Les députés ont largement adopté, en première lecture, la proposition de loi visant à inscrire le droit à l'interruption volontaire de grossesse dans la Constitution. Le texte, présenté par La France insoumise dans le cadre de sa journée d'initiative parlementaire, a été voté par les députés de la Nupes et de la majorité, mais aussi avec un certain nombre de voix venues des Républicains et du Rassemblement national. Le parcours législatif de cette proposition de loi ne fait cependant que commencer. 

Un "signal historique". C'est en ces termes que, non sans émotion, Mathilde Panot (La France insoumise), rapporteure de la proposition de loi visant à inscrire l'IVG dans la Constitution, a qualifié le vote de l'Assemblée nationale.
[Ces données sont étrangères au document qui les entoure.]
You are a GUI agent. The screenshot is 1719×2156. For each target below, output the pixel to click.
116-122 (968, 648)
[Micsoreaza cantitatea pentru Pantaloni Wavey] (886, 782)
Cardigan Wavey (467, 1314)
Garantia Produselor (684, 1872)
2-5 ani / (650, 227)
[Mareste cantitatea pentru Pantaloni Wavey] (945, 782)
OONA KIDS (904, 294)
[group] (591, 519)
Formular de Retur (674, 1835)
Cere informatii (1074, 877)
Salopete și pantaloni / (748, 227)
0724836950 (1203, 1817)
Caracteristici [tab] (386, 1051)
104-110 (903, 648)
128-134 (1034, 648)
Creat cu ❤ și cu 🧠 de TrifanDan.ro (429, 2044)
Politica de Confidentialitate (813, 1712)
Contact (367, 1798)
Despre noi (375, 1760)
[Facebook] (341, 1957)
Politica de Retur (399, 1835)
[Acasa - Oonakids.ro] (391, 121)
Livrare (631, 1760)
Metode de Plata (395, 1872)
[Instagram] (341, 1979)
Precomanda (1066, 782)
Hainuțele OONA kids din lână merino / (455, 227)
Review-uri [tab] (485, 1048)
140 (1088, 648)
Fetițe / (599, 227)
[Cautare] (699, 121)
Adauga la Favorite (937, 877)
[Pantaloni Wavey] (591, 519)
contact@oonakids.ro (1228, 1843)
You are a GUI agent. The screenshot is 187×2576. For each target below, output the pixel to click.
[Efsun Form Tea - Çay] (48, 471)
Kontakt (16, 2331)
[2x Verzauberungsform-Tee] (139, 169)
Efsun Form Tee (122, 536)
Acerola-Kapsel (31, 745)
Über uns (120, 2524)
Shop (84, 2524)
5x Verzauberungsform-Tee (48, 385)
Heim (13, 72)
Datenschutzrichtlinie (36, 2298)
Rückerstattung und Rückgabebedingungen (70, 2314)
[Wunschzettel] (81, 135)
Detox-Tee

Par 337 voix 'Pour', 32 'Contre', l'adoption - si ce n'est unanime, en tous cas très large -, du texte, a été saluée par le ministre de la Justice, Eric Dupond-Moretti, qui avait estimé un peu plus tôt "nécessaire" de "graver dans le marbre de notre Constitution le droit fondamental à l'IVG".

Une large majorité permise par un travail transpartisan que de nombreux élus ont tenu à souligner. Anne-Cécile Violland (Horizons et apparentés) a notamment vanté "la sagesse politique de députés qui ont su dépasser leurs clivages pour défendre [un] droit fondamental". Même constat de la part d'Erwan Balanant (Démocrate) : "Nous montrons par ce vote notre capacité à travailler ensemble, quand les sujets réclament le dépassement des clivages".

Un texte de compromis issu d'un travail transpartisan 

Erwan Balanant fait en l'occurrence partie des députés qui ont œuvré activement pour que le vote de la proposition de loi ne souffre pas de demi-mesure. Depuis l'examen du texte en commission, le 16 novembre dernier, La France insoumise avait montré des signes d'ouverture, acceptant que le texte initial soit amendé, afin qu'il puisse être adopté avec le plus grand nombre de voix possible à l'Assemblée, et avec l'espoir de convaincre le Sénat de le voter à son tour. 

C'est ainsi qu'Erwan Balanant, député de la majorité, et Mathilde Panot, députée de l'opposition, ont l'un et l'autre défendu un amendement similaire, infléchissant la formulation originelle de l'article unique de la proposition de loi présentée par le groupe LFI. Rédigé initialement en ces termes : "Nul ne peut porter atteinte au droit à l’interruption volontaire de grossesse", cet article dispose dorénavant que : "La loi garantit l’effectivité et l’égal accès au droit à l’interruption volontaire de grossesse". Un sous-amendement défendu notamment par Marie-Noëlle Battistel (Socialistes), a également été adopté pour rétrograder cette mention, de l'article 1er de la Constitution à un nouvel article 66-2 de la Loi fondamentale. Faisant œuvre de pragmatisme, les députés ont par ce geste souhaité donner un gage de bonne volonté aux sénateurs qui se sont opposés en octobre à un texte visant à inscrire l'IVG dans la Constitution.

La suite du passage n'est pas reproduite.